Khabarov, former director of the institute of military and technological education and security at the Ural Federal University, former first commandant of the Salang Pass in Afghanistan, was detained in Yekaterinburg last year. He was charged with attempted armed munity, and recruiting persons for terrorist activity. The investigators believe Kahbarov was involved in the plans to stage a munity in Yekaterinburg which was stopped by agents of the Federal Security Service.

The review of the case against the suspected mutiny mastermind, retired Colonel Vladimir Kvachkov, will begin at the Moscow City Cout on October 31. It will be held behind closed doors, as the case materials are confidential.

Kvachkov denied any wrongdoing and insisted that all the charges were far-fetched.

He said he had been arrested on the testimony of a regional leader of the Narodnoye Opolcheniye (Militia) organization he leads.

The chief of Narodnoye Opolcheniye's Togliatti office was apprehended in the summer of 2010.

After ten days in custody he testified against Kvachkov.

"According to the testimony, there was a person in Togliatti, who sent two groups of people, armed with crossbows, to a forest to begin an armed uprising," Kvachkov said.

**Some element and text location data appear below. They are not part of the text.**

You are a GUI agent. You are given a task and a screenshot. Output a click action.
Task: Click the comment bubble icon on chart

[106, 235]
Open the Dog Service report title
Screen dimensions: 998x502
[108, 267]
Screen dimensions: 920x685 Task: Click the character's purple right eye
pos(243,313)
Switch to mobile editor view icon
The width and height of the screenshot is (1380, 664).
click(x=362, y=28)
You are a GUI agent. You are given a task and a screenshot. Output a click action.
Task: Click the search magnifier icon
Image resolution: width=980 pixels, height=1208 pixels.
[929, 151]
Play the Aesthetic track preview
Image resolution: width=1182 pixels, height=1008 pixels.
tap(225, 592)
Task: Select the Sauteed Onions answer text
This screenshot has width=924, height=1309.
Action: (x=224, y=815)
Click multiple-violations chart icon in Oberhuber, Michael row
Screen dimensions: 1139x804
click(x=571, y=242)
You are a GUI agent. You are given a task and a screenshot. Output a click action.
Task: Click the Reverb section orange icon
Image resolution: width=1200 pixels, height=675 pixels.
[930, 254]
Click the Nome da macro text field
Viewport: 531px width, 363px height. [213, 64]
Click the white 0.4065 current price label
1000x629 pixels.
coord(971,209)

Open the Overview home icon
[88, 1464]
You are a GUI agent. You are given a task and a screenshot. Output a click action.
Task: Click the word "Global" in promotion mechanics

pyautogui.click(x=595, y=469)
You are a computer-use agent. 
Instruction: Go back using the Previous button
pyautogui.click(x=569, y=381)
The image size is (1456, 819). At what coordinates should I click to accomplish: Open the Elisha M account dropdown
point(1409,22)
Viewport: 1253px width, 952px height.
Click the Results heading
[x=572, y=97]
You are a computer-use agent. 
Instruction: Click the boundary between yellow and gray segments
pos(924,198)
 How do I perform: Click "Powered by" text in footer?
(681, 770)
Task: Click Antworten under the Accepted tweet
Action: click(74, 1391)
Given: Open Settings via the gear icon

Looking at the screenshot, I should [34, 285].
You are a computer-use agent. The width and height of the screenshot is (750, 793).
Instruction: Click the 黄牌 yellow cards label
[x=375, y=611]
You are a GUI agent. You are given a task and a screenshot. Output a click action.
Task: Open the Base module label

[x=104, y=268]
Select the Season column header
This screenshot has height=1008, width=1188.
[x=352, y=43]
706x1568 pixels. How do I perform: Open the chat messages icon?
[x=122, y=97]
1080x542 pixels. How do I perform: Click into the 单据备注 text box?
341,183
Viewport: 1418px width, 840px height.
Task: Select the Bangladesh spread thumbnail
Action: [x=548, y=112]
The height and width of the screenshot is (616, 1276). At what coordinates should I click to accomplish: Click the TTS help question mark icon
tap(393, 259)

He said he was confident that the detainees' statements were distorted, in order to show Narodnoye Opolcheniye and another organization - Minin and Pozharsky's Militia - as terrorist groups. "There are no facts to support the case," the retired Colonel said.

Kvachkov was the key suspect in the case over the assassination attempt on the life of chief of RAO UES electric utility Anatoly Chubais on March 17, 2005.

A jury found all the defendants in the assassination attempt case not guilty, in a marathon eight-hour session overnight to August 21, 2010. Kvachkov later won a 450,000-rouble damages suit.

Kvachkov had to undergo a psychiatric expert examination twice. The first was carried out within the Chubais attack probe.